İran'da 2'si kadın 30 kişi idam edildi
- 14:45 5 Ağustos 2025
- Güncel
HABER MERKEZİ - “Salı Günü İdama Hayır” kampanyası 80’inci haftasına girdi. Katılımcılar, bu hafta içerisinde 2’si kadın olmak üzere en az 30 kişinin idam edildiği bilgisini paylaşarak, idamların durdurulması için uluslararası kamuoyuna çağrıda bulundu.
İran genelinde 48 cezaevinden siyasi tutsakların katılımıyla düzenlenen “Salı Günü İdama Hayır” kampanyası, 80’inci haftasına girdi. Eylemciler, idamların, işkencenin ve cezaevlerinde artan şiddetin sistematik bir korku yayma ve toplumu susturma politikası olduğunu belirtti.
30'dan fazla kişi bir haftada idam edildi
Kampanya kapsamında yayımlanan açıklamada, son bir hafta içinde en az 30 tutuklunun idam edildiği, bu kişiler arasında iki kadının da bulunduğu belirtildi. Ayrıca, Urmiye Cezaevi’nde üç tutuklunun parmaklarının kesildiği ve bu insanlık dışı uygulamanın uluslararası tepkilere yol açtığı kaydedildi.
Cezaevlerinde baskı artıyor
Açıklamada ayrıca, Ghezal Hezar Cezaevi’nin dördüncü koğuşundaki kampanya üyelerinin durumunun bilinmediği aktarıldı. Güvenlik güçlerinin şiddetli baskınları sonucunda tutsakların bazıları tek kişilik hücrelere alınırken, bazılarının beş gün sonra koğuşlarına dönebildiği ancak siyasi bölümün halen kapalı olduğu bildirildi. Zabol Cezaevi’nin bir mahkûmu kabul etmemesi sonucu, bu mahkumun halen Ghezal Hezar’daki özel birimde ağır koşullar altında tutulduğu ifade edildi.

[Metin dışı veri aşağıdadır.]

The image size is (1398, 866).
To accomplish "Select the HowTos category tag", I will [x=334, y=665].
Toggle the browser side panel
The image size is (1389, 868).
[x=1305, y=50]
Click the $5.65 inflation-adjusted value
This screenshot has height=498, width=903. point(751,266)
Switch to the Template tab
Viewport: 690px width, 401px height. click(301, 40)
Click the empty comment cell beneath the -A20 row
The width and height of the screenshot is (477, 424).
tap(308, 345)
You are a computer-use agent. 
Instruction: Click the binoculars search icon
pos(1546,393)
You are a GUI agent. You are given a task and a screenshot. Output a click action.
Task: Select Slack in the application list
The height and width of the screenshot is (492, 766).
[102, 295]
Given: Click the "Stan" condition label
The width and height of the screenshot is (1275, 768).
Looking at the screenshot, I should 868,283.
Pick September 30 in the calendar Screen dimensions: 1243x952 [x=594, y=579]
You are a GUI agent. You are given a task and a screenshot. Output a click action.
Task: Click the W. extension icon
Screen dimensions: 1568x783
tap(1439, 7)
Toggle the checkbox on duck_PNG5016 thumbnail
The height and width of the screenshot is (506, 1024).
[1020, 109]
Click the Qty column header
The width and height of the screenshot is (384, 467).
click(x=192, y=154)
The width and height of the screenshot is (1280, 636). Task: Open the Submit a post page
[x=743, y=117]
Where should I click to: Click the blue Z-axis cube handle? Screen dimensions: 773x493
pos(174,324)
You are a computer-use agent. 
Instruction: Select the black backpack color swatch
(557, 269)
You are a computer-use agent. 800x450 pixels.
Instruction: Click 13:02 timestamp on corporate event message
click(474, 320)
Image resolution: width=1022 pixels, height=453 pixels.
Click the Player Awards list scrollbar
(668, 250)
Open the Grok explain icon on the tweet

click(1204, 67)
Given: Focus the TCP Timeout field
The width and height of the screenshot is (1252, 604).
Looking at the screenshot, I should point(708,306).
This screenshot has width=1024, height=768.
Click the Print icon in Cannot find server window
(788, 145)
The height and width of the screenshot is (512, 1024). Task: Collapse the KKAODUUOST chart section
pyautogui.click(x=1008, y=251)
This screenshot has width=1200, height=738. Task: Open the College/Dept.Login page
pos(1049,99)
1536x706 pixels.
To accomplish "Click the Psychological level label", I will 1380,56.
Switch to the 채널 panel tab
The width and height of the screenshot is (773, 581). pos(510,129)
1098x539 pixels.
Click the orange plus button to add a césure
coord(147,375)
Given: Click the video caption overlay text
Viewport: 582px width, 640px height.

Açlık grevleri devam ediyor
Kampanyanın bu haftaki eylemleri kapsamında, Salı günü Ghezal Hezar Cezaevi’ndeki tutsaklarla birlikte açlık grevi başlatıldı. Açlık greviyle, artan idamlar, fiziksel şiddet ve adaletsizliklere karşı bir kez daha uluslararası kamuoyunun dikkatinin çekilmesi amaçlanıyor. Kampanya katılımcıları, ülkede artan idam ve şiddet uygulamalarının, anayasal devrimden bu yana adalet ve özgürlük arayışındaki halkı sindirmeye yönelik olduğunu vurgulayarak, “Toplum olarak hâlâ bu bedeli cezaevlerinde, idam sehpalarında ve işkence hücrelerinde ödüyoruz” dedi.
Açıklamada, ulusal ve uluslararası kamuoyuna “İdama Hayır” sesini daha gür çıkarma çağrısı yapılarak, kampanyanın yaygınlaştırılmasının bir öncelik haline getirilmesi gerektiği ifade edildi.